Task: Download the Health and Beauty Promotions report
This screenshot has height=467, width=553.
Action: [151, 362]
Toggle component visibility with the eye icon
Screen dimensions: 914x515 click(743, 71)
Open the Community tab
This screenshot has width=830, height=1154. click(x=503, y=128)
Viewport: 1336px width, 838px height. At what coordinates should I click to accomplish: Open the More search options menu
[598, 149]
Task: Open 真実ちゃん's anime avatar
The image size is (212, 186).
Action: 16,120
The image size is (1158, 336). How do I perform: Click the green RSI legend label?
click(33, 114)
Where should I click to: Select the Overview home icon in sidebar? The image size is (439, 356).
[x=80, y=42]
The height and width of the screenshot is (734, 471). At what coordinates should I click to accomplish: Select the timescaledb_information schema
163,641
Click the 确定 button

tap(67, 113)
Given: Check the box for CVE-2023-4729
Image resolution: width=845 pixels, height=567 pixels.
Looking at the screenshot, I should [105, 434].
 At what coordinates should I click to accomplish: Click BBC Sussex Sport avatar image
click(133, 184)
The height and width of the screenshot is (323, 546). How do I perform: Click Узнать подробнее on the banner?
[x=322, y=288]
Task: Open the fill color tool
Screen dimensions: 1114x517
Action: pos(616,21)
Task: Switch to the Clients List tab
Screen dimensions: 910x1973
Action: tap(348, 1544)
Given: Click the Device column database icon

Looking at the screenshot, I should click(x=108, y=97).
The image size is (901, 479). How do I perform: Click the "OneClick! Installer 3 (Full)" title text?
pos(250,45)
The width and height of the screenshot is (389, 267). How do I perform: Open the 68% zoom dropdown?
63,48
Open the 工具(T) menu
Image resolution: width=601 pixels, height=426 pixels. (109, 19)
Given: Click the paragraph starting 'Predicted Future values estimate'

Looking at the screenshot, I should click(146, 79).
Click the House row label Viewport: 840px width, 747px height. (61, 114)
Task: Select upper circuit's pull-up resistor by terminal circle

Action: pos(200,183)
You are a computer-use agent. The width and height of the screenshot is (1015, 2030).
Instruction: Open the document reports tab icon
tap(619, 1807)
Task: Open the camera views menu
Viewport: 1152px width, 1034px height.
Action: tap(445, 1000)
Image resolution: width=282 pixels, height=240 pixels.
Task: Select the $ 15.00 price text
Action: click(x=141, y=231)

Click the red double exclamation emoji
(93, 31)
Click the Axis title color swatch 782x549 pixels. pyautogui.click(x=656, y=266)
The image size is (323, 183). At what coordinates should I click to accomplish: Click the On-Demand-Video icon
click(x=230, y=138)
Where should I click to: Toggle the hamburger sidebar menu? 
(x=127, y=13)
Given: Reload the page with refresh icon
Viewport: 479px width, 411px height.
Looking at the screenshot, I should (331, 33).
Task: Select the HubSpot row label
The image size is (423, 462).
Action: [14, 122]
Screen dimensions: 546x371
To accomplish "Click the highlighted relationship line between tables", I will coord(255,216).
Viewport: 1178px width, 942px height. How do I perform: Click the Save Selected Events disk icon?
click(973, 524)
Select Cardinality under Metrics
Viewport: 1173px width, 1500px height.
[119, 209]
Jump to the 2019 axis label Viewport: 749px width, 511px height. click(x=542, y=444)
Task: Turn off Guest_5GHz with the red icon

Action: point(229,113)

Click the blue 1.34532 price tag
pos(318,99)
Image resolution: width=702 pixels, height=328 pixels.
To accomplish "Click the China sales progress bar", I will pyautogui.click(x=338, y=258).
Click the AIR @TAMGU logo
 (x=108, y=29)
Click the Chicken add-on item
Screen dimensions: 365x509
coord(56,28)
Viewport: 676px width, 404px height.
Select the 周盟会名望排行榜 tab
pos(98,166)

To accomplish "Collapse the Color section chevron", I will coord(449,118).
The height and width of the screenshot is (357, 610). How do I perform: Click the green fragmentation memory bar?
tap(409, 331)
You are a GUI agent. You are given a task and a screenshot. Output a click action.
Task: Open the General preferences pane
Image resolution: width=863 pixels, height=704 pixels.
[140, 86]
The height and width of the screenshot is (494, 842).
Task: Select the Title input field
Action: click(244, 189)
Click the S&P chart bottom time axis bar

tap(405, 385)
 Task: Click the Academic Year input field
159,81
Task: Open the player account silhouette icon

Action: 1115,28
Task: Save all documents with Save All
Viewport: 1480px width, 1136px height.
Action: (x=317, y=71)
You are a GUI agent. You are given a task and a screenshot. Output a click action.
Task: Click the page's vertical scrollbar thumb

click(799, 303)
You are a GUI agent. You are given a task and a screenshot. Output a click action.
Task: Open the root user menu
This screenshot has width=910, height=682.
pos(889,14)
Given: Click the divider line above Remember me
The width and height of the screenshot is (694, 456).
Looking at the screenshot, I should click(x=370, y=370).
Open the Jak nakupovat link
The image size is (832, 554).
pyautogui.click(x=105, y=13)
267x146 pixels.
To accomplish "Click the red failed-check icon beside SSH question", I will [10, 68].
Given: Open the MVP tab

● **REQUIREMENT**
Give back the material above exactly as it was given.

● **COMPLETED TASK**
Task: Download the Health and Beauty Promotions report
This screenshot has height=467, width=553.
Action: [151, 362]
Toggle component visibility with the eye icon
Screen dimensions: 914x515 click(743, 71)
Open the Community tab
This screenshot has width=830, height=1154. click(x=503, y=128)
Viewport: 1336px width, 838px height. At what coordinates should I click to accomplish: Open the More search options menu
[598, 149]
Task: Open 真実ちゃん's anime avatar
The image size is (212, 186).
Action: 16,120
The image size is (1158, 336). How do I perform: Click the green RSI legend label?
click(33, 114)
Where should I click to: Select the Overview home icon in sidebar? The image size is (439, 356).
[x=80, y=42]
The height and width of the screenshot is (734, 471). At what coordinates should I click to accomplish: Select the timescaledb_information schema
163,641
Click the 确定 button

tap(67, 113)
Given: Check the box for CVE-2023-4729
Image resolution: width=845 pixels, height=567 pixels.
Looking at the screenshot, I should [105, 434].
 At what coordinates should I click to accomplish: Click BBC Sussex Sport avatar image
click(133, 184)
The height and width of the screenshot is (323, 546). How do I perform: Click Узнать подробнее on the banner?
[x=322, y=288]
Task: Open the fill color tool
Screen dimensions: 1114x517
Action: pos(616,21)
Task: Switch to the Clients List tab
Screen dimensions: 910x1973
Action: tap(348, 1544)
Given: Click the Device column database icon

Looking at the screenshot, I should click(x=108, y=97).
The image size is (901, 479). How do I perform: Click the "OneClick! Installer 3 (Full)" title text?
pos(250,45)
The width and height of the screenshot is (389, 267). How do I perform: Open the 68% zoom dropdown?
63,48
Open the 工具(T) menu
Image resolution: width=601 pixels, height=426 pixels. (109, 19)
Given: Click the paragraph starting 'Predicted Future values estimate'

Looking at the screenshot, I should click(146, 79).
Click the House row label Viewport: 840px width, 747px height. (61, 114)
Task: Select upper circuit's pull-up resistor by terminal circle

Action: pos(200,183)
You are a computer-use agent. The width and height of the screenshot is (1015, 2030).
Instruction: Open the document reports tab icon
tap(619, 1807)
Task: Open the camera views menu
Viewport: 1152px width, 1034px height.
Action: tap(445, 1000)
Image resolution: width=282 pixels, height=240 pixels.
Task: Select the $ 15.00 price text
Action: click(x=141, y=231)

Click the red double exclamation emoji
(93, 31)
Click the Axis title color swatch 782x549 pixels. pyautogui.click(x=656, y=266)
The image size is (323, 183). At what coordinates should I click to accomplish: Click the On-Demand-Video icon
click(x=230, y=138)
Where should I click to: Toggle the hamburger sidebar menu? 
(x=127, y=13)
Given: Reload the page with refresh icon
Viewport: 479px width, 411px height.
Looking at the screenshot, I should (331, 33).
Task: Select the HubSpot row label
The image size is (423, 462).
Action: [14, 122]
Screen dimensions: 546x371
To accomplish "Click the highlighted relationship line between tables", I will coord(255,216).
Viewport: 1178px width, 942px height. How do I perform: Click the Save Selected Events disk icon?
click(973, 524)
Select Cardinality under Metrics
Viewport: 1173px width, 1500px height.
[119, 209]
Jump to the 2019 axis label Viewport: 749px width, 511px height. click(x=542, y=444)
Task: Turn off Guest_5GHz with the red icon

Action: point(229,113)

Click the blue 1.34532 price tag
pos(318,99)
Image resolution: width=702 pixels, height=328 pixels.
To accomplish "Click the China sales progress bar", I will pyautogui.click(x=338, y=258).
Click the AIR @TAMGU logo
 (x=108, y=29)
Click the Chicken add-on item
Screen dimensions: 365x509
coord(56,28)
Viewport: 676px width, 404px height.
Select the 周盟会名望排行榜 tab
pos(98,166)

To accomplish "Collapse the Color section chevron", I will coord(449,118).
The height and width of the screenshot is (357, 610). How do I perform: Click the green fragmentation memory bar?
tap(409, 331)
You are a GUI agent. You are given a task and a screenshot. Output a click action.
Task: Open the General preferences pane
Image resolution: width=863 pixels, height=704 pixels.
[140, 86]
The height and width of the screenshot is (494, 842).
Task: Select the Title input field
Action: click(244, 189)
Click the S&P chart bottom time axis bar

tap(405, 385)
 Task: Click the Academic Year input field
159,81
Task: Open the player account silhouette icon

Action: 1115,28
Task: Save all documents with Save All
Viewport: 1480px width, 1136px height.
Action: (x=317, y=71)
You are a GUI agent. You are given a task and a screenshot. Output a click action.
Task: Click the page's vertical scrollbar thumb

click(799, 303)
You are a GUI agent. You are given a task and a screenshot. Output a click action.
Task: Open the root user menu
This screenshot has width=910, height=682.
pos(889,14)
Given: Click the divider line above Remember me
The width and height of the screenshot is (694, 456).
Looking at the screenshot, I should click(x=370, y=370).
Open the Jak nakupovat link
The image size is (832, 554).
pyautogui.click(x=105, y=13)
267x146 pixels.
To accomplish "Click the red failed-check icon beside SSH question", I will [10, 68].
Given: Open the MVP tab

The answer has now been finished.